* _Your instructions_: From the first line to the last, write out the data below exactly.

* _Exercise material_:
=====

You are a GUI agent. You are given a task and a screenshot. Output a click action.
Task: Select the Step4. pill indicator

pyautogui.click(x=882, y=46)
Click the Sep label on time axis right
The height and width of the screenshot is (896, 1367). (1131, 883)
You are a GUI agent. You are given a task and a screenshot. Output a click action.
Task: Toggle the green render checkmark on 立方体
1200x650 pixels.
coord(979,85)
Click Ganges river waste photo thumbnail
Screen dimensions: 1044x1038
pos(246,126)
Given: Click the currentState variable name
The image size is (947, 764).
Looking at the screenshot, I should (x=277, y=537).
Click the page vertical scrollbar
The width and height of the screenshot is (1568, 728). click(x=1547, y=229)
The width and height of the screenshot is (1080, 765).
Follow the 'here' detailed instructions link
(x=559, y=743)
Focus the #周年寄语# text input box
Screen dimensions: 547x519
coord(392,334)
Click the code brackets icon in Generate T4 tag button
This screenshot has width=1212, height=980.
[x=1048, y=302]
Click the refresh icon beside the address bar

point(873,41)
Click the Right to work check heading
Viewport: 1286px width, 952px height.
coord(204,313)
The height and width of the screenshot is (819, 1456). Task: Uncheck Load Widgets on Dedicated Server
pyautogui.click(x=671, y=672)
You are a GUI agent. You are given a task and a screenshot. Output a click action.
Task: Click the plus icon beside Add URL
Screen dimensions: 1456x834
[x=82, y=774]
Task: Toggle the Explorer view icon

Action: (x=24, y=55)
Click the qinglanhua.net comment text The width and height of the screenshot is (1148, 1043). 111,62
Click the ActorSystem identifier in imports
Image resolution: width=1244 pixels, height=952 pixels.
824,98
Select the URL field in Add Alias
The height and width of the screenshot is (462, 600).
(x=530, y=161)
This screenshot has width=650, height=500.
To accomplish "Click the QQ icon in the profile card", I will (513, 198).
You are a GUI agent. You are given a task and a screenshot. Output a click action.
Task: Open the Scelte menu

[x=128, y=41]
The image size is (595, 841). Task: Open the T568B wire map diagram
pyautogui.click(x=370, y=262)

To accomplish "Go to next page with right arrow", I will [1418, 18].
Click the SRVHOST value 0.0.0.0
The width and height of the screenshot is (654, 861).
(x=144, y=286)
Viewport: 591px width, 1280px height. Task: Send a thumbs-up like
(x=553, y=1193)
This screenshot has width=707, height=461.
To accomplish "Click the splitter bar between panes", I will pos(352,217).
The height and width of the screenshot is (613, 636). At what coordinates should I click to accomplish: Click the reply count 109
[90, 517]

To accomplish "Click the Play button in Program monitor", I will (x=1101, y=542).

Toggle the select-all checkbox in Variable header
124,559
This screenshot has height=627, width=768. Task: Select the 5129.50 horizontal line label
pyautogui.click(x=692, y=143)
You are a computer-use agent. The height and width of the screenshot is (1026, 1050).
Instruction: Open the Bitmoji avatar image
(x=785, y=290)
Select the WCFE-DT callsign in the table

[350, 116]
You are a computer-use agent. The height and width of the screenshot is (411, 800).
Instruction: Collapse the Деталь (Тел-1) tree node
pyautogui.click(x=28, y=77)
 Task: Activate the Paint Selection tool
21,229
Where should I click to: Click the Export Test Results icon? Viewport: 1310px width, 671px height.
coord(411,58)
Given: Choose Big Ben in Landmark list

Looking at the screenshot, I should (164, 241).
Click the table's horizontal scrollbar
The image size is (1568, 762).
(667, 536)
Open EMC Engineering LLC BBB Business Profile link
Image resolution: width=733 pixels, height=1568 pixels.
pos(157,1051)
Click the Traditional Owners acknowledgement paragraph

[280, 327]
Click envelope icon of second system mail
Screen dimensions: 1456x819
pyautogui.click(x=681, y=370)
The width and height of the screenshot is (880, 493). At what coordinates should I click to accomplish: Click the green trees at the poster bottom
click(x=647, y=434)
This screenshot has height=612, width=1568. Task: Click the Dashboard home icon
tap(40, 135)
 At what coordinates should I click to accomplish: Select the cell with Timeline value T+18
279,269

=====

* _Solution to this task_:
You are a GUI agent. You are given a task and a screenshot. Output a click action.
Task: Select the Step4. pill indicator

pyautogui.click(x=882, y=46)
Click the Sep label on time axis right
The height and width of the screenshot is (896, 1367). (1131, 883)
You are a GUI agent. You are given a task and a screenshot. Output a click action.
Task: Toggle the green render checkmark on 立方体
1200x650 pixels.
coord(979,85)
Click Ganges river waste photo thumbnail
Screen dimensions: 1044x1038
pos(246,126)
Given: Click the currentState variable name
The image size is (947, 764).
Looking at the screenshot, I should (x=277, y=537).
Click the page vertical scrollbar
The width and height of the screenshot is (1568, 728). click(x=1547, y=229)
The width and height of the screenshot is (1080, 765).
Follow the 'here' detailed instructions link
(x=559, y=743)
Focus the #周年寄语# text input box
Screen dimensions: 547x519
coord(392,334)
Click the code brackets icon in Generate T4 tag button
This screenshot has width=1212, height=980.
[x=1048, y=302]
Click the refresh icon beside the address bar

point(873,41)
Click the Right to work check heading
Viewport: 1286px width, 952px height.
coord(204,313)
The height and width of the screenshot is (819, 1456). Task: Uncheck Load Widgets on Dedicated Server
pyautogui.click(x=671, y=672)
You are a GUI agent. You are given a task and a screenshot. Output a click action.
Task: Click the plus icon beside Add URL
Screen dimensions: 1456x834
[x=82, y=774]
Task: Toggle the Explorer view icon

Action: (x=24, y=55)
Click the qinglanhua.net comment text The width and height of the screenshot is (1148, 1043). 111,62
Click the ActorSystem identifier in imports
Image resolution: width=1244 pixels, height=952 pixels.
824,98
Select the URL field in Add Alias
The height and width of the screenshot is (462, 600).
(x=530, y=161)
This screenshot has width=650, height=500.
To accomplish "Click the QQ icon in the profile card", I will (513, 198).
You are a GUI agent. You are given a task and a screenshot. Output a click action.
Task: Open the Scelte menu

[x=128, y=41]
The image size is (595, 841). Task: Open the T568B wire map diagram
pyautogui.click(x=370, y=262)

To accomplish "Go to next page with right arrow", I will [1418, 18].
Click the SRVHOST value 0.0.0.0
The width and height of the screenshot is (654, 861).
(x=144, y=286)
Viewport: 591px width, 1280px height. Task: Send a thumbs-up like
(x=553, y=1193)
This screenshot has width=707, height=461.
To accomplish "Click the splitter bar between panes", I will pos(352,217).
The height and width of the screenshot is (613, 636). At what coordinates should I click to accomplish: Click the reply count 109
[90, 517]

To accomplish "Click the Play button in Program monitor", I will (x=1101, y=542).

Toggle the select-all checkbox in Variable header
124,559
This screenshot has height=627, width=768. Task: Select the 5129.50 horizontal line label
pyautogui.click(x=692, y=143)
You are a computer-use agent. The height and width of the screenshot is (1026, 1050).
Instruction: Open the Bitmoji avatar image
(x=785, y=290)
Select the WCFE-DT callsign in the table

[350, 116]
You are a computer-use agent. The height and width of the screenshot is (411, 800).
Instruction: Collapse the Деталь (Тел-1) tree node
pyautogui.click(x=28, y=77)
 Task: Activate the Paint Selection tool
21,229
Where should I click to: Click the Export Test Results icon? Viewport: 1310px width, 671px height.
coord(411,58)
Given: Choose Big Ben in Landmark list

Looking at the screenshot, I should (164, 241).
Click the table's horizontal scrollbar
The image size is (1568, 762).
(667, 536)
Open EMC Engineering LLC BBB Business Profile link
Image resolution: width=733 pixels, height=1568 pixels.
pos(157,1051)
Click the Traditional Owners acknowledgement paragraph

[280, 327]
Click envelope icon of second system mail
Screen dimensions: 1456x819
pyautogui.click(x=681, y=370)
The width and height of the screenshot is (880, 493). At what coordinates should I click to accomplish: Click the green trees at the poster bottom
click(x=647, y=434)
This screenshot has height=612, width=1568. Task: Click the Dashboard home icon
tap(40, 135)
 At what coordinates should I click to accomplish: Select the cell with Timeline value T+18
279,269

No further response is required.